Quantities and Units
====================

SQUINT provides a robust system for handling physical units and dimensions, ensuring type safety and dimensional correctness in your calculations. This page explains how to use units in SQUINT and provides examples of common operations.

Basic Usage
-----------

In SQUINT, quantities are represented using the `quantity` class template. Each quantity has a value and an associated dimension. Quantity types like `length` and `time` are specializations of the `quantity` class with specific dimensions and units types like units::meters are derived classes of those quantity types. Here's a basic example:

.. code-block:: cpp

    #include <squint/quantity.hpp>
    
    using namespace squint::units;

    // Create a length of 5 meters
    auto length = meters(5.0);

    // Create a time of 2 seconds
    auto time = seconds(2.0);

    // Calculate velocity
    auto velocity = length / time;

    std::cout << "Velocity: " << velocity << " m/s" << std::endl;

.. note::
    When a quantity is constructed without specifying a unit (e.g., `length(5.0)` instead of `units::meters(5.0)`), it is constructed using the base unit type for that quantity.

Predefined Units
----------------

SQUINT provides a wide range of predefined units for common physical quantities. Here are some examples:

- Length: meters, kilometers, feet, inches, etc.
- Time: seconds, minutes, hours, days, etc.
- Mass: kilograms, grams, pounds, etc.
- Velocity: meters_per_second, kilometers_per_hour, etc.
- Acceleration: meters_per_second_squared, etc.
- Force: newtons, pound_force, etc.
- Energy: joules, kilowatt_hours, etc.

-- -- --

**Stated goal 1:** Give the lines of the records as a numbered list, covering the stretch from the line containing "You are a computer-use agent. The" through the line containing "point(450,274)" and omitting blank lines.
The records below have no connection to the text on SQUINT quantities and units.

-- -- --

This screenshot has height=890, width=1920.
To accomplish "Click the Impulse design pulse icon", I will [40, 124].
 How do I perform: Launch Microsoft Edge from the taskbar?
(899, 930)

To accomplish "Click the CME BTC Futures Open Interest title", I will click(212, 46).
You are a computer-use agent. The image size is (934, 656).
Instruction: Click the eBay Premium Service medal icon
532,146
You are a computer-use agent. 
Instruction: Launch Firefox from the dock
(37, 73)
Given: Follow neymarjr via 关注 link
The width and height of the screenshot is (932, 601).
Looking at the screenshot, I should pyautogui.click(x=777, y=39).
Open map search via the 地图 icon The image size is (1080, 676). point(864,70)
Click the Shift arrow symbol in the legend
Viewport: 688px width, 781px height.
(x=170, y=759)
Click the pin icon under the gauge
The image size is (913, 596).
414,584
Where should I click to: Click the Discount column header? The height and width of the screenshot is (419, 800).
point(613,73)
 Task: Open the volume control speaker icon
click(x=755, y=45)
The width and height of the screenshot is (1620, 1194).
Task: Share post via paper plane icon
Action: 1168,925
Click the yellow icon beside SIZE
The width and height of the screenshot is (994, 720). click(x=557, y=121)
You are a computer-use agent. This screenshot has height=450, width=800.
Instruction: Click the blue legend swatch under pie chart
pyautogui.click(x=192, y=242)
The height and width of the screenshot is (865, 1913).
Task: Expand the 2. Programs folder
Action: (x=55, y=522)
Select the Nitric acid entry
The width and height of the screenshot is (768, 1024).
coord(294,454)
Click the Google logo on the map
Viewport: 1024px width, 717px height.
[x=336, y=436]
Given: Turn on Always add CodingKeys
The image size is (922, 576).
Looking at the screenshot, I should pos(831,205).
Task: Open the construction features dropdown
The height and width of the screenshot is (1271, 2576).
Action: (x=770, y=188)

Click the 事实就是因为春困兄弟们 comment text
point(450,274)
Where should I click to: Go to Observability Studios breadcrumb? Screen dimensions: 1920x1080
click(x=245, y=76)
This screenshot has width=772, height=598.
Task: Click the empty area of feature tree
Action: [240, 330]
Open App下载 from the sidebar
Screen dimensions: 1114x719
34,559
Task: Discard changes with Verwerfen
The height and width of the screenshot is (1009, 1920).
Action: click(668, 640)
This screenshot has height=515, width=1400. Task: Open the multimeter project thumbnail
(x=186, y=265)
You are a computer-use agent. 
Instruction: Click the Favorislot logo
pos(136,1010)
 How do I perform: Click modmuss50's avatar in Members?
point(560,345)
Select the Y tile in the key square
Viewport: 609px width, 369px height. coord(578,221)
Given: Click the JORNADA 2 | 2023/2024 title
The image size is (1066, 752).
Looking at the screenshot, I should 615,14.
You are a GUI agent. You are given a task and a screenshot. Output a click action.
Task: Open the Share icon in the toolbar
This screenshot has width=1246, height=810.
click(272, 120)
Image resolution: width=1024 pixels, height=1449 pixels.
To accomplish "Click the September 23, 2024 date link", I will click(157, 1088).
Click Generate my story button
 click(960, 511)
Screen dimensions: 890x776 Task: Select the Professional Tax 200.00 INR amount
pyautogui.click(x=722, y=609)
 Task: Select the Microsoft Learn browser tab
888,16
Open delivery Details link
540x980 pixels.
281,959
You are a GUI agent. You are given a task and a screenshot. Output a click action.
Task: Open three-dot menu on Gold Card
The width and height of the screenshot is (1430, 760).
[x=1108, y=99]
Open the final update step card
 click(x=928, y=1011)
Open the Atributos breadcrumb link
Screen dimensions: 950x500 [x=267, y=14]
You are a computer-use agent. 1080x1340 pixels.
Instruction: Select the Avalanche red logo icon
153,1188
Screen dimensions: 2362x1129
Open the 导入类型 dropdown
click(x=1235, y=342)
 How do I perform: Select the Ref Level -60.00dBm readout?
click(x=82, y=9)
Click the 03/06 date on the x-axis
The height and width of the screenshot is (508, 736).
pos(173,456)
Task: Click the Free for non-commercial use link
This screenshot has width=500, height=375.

-- -- --

**Stated goal 2:** Write out the stretch of the text on SQUINT quantities and units from "- Time: seconds, minutes, hours, days, etc." through "joules, kilowatt_hours, etc.".

**Worked answer 1:**
1. You are a computer-use agent. The image size is (934, 656).
2. Instruction: Click the eBay Premium Service medal icon
3. 532,146
4. You are a computer-use agent. 
5. Instruction: Launch Firefox from the dock
6. (37, 73)
7. Given: Follow neymarjr via 关注 link
8. The width and height of the screenshot is (932, 601).
9. Looking at the screenshot, I should pyautogui.click(x=777, y=39).
10. Open map search via the 地图 icon The image size is (1080, 676). point(864,70)
11. Click the Shift arrow symbol in the legend
12. Viewport: 688px width, 781px height.
13. (x=170, y=759)
14. Click the pin icon under the gauge
15. The image size is (913, 596).
16. 414,584
17. Where should I click to: Click the Discount column header? The height and width of the screenshot is (419, 800).
18. point(613,73)
19.  Task: Open the volume control speaker icon
20. click(x=755, y=45)
21. The width and height of the screenshot is (1620, 1194).
22. Task: Share post via paper plane icon
23. Action: 1168,925
24. Click the yellow icon beside SIZE
25. The width and height of the screenshot is (994, 720). click(x=557, y=121)
26. You are a computer-use agent. This screenshot has height=450, width=800.
27. Instruction: Click the blue legend swatch under pie chart
28. pyautogui.click(x=192, y=242)
29. The height and width of the screenshot is (865, 1913).
30. Task: Expand the 2. Programs folder
31. Action: (x=55, y=522)
32. Select the Nitric acid entry
33. The width and height of the screenshot is (768, 1024).
34. coord(294,454)
35. Click the Google logo on the map
36. Viewport: 1024px width, 717px height.
37. [x=336, y=436]
38. Given: Turn on Always add CodingKeys
39. The image size is (922, 576).
40. Looking at the screenshot, I should pos(831,205).
41. Task: Open the construction features dropdown
42. The height and width of the screenshot is (1271, 2576).
43. Action: (x=770, y=188)
44. Click the 事实就是因为春困兄弟们 comment text
45. point(450,274)

**Worked answer 2:**
- Time: seconds, minutes, hours, days, etc.
- Mass: kilograms, grams, pounds, etc.
- Velocity: meters_per_second, kilometers_per_hour, etc.
- Acceleration: meters_per_second_squared, etc.
- Force: newtons, pound_force, etc.
- Energy: joules, kilowatt_hours, etc.